Il suivit le couloir en clopinant, la sueur ruisselant sur tout son corps. En dépit des pompes, l'air restait chaud et humide. Imprégné de l'habituelle puanteur des Psychlos... Pire encore, il s'y mêlait le relent de la moisissure. Tout en progressant, il captait des bribes de son venues des différents niveaux : les hommes poursuivaient leurs recherches.
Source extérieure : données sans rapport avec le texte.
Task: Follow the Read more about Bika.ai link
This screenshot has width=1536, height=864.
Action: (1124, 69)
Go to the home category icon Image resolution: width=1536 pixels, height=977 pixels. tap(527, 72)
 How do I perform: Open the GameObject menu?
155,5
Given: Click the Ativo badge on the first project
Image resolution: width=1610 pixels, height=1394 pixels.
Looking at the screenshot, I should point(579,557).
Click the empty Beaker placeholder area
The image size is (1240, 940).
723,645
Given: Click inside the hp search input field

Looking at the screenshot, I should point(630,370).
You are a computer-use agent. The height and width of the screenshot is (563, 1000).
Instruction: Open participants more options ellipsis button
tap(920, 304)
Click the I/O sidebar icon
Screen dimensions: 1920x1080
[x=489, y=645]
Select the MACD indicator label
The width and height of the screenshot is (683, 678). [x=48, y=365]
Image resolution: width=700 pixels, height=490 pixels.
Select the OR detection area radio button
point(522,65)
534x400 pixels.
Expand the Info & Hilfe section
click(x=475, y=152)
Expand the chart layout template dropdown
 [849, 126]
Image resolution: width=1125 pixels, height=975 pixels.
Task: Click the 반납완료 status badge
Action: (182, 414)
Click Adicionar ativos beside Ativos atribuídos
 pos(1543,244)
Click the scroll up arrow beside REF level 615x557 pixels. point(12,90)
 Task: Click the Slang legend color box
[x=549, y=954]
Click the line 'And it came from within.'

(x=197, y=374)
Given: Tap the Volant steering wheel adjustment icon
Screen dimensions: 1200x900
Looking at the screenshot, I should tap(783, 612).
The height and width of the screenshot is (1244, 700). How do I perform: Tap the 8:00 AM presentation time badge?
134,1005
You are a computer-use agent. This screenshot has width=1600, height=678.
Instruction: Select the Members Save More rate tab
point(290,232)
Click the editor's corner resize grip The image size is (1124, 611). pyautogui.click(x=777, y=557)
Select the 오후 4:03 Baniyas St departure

Jonnie avisa un téléphone dont le récepteur était décroché. Il le porta à son oreille et écouta un instant. L'appareil fonctionnait toujours. Il percevait même la rumeur des pompes qui tournaient dans les lointaines galeries de tungstène.
Cette exploitation n'était pas aussi vieille que la plupart des autres. Elle remplaçait sans doute une ancienne exploitation située dans un autre secteur de la jungle et à présent épuisée. Lorsque le nouveau gisement de tungstène avait été découvert, on avait probablement démonté la vieille exploitation pour la reconstruire ici. Les Psychlos étaient particulièrement avides de tungstène.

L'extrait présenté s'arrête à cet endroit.